* _SUPPLIED MATERIAL_:
>>>
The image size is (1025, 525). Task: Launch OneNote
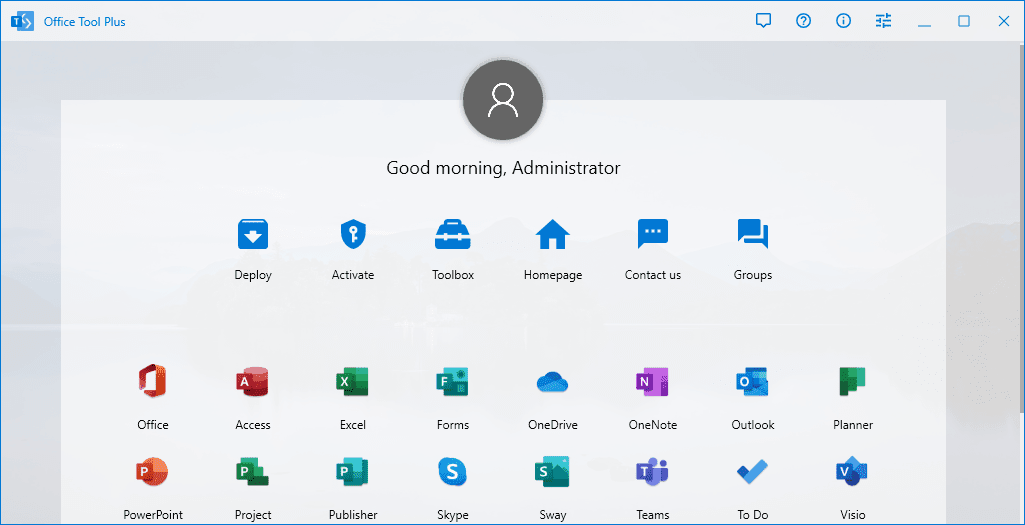click(652, 382)
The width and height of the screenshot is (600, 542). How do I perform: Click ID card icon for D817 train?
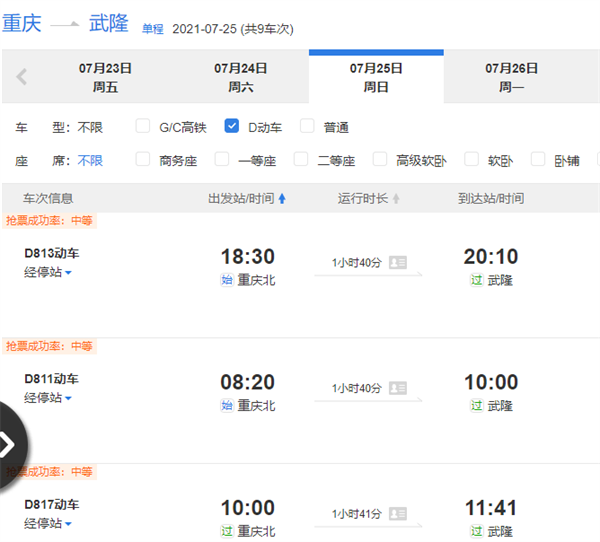click(x=398, y=513)
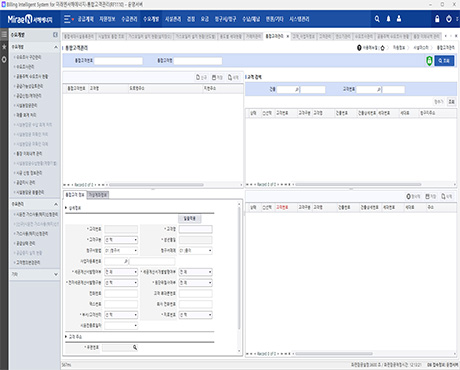Open the 고객구분 selection dropdown
460x370 pixels.
[121, 240]
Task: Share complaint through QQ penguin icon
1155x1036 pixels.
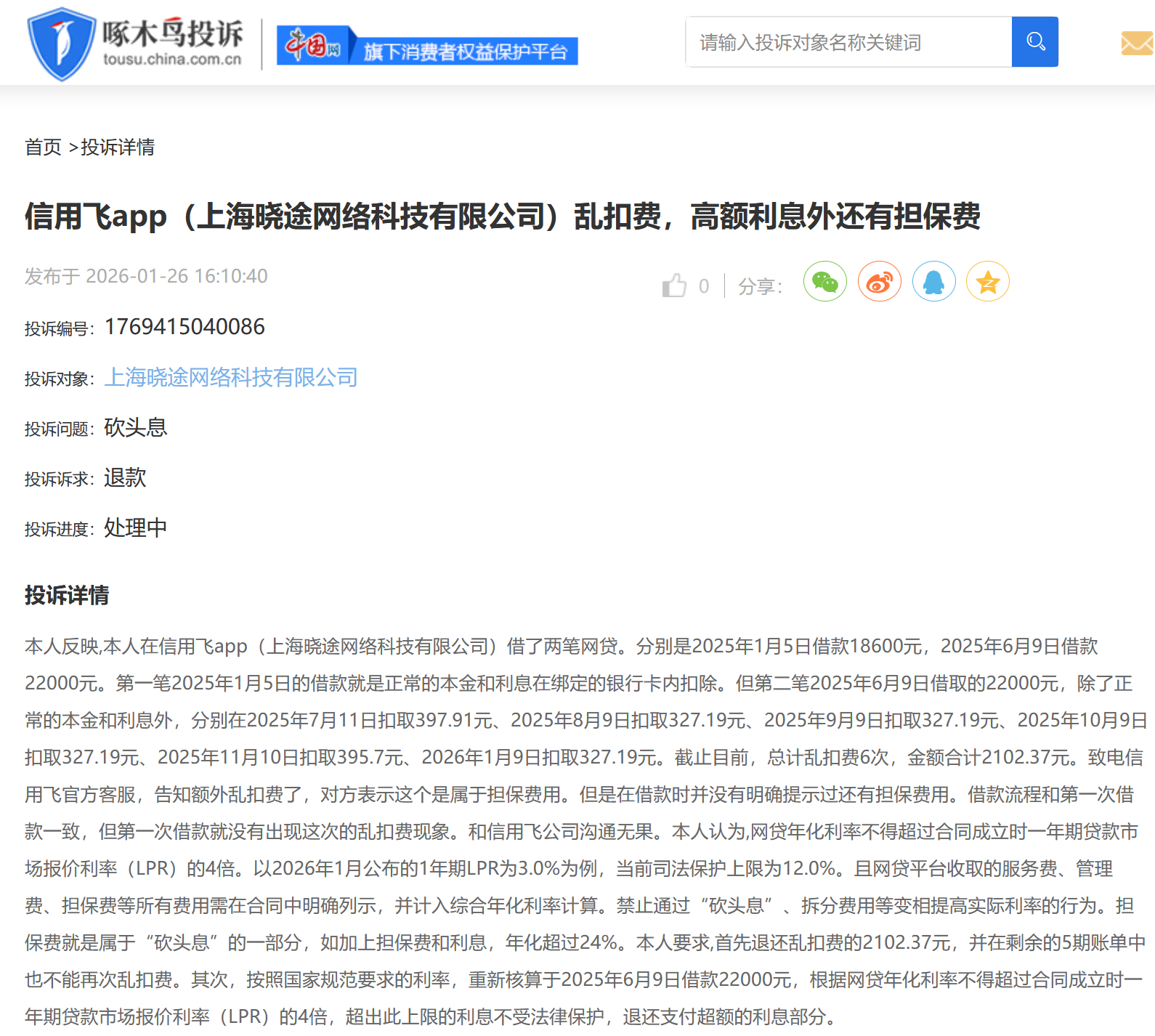Action: coord(933,281)
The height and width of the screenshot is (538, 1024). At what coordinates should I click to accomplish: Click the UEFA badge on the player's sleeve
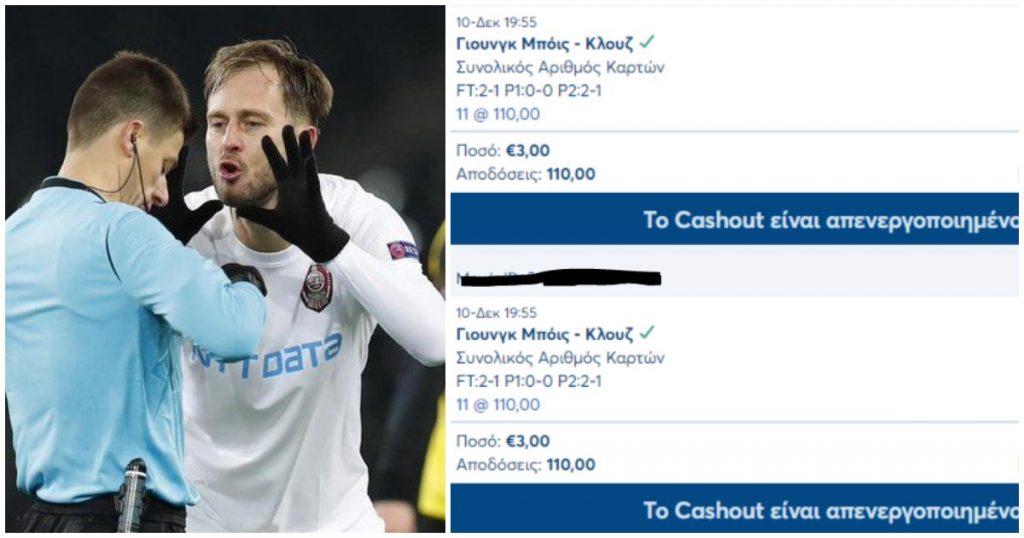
<<<
* _WHAT YOU NEED TO DO_: When you restate the listing above, give each line word for word but leave out every image.

* _WRITTEN SOLUTION_:
The image size is (1025, 525). Task: Launch OneNote
click(652, 382)
The width and height of the screenshot is (600, 542). How do I perform: Click ID card icon for D817 train?
click(x=398, y=513)
Open the 고객구분 selection dropdown
460x370 pixels.
[121, 240]
Task: Share complaint through QQ penguin icon
1155x1036 pixels.
Action: coord(933,281)
The height and width of the screenshot is (538, 1024). At what coordinates should I click to accomplish: Click the UEFA badge on the player's sleeve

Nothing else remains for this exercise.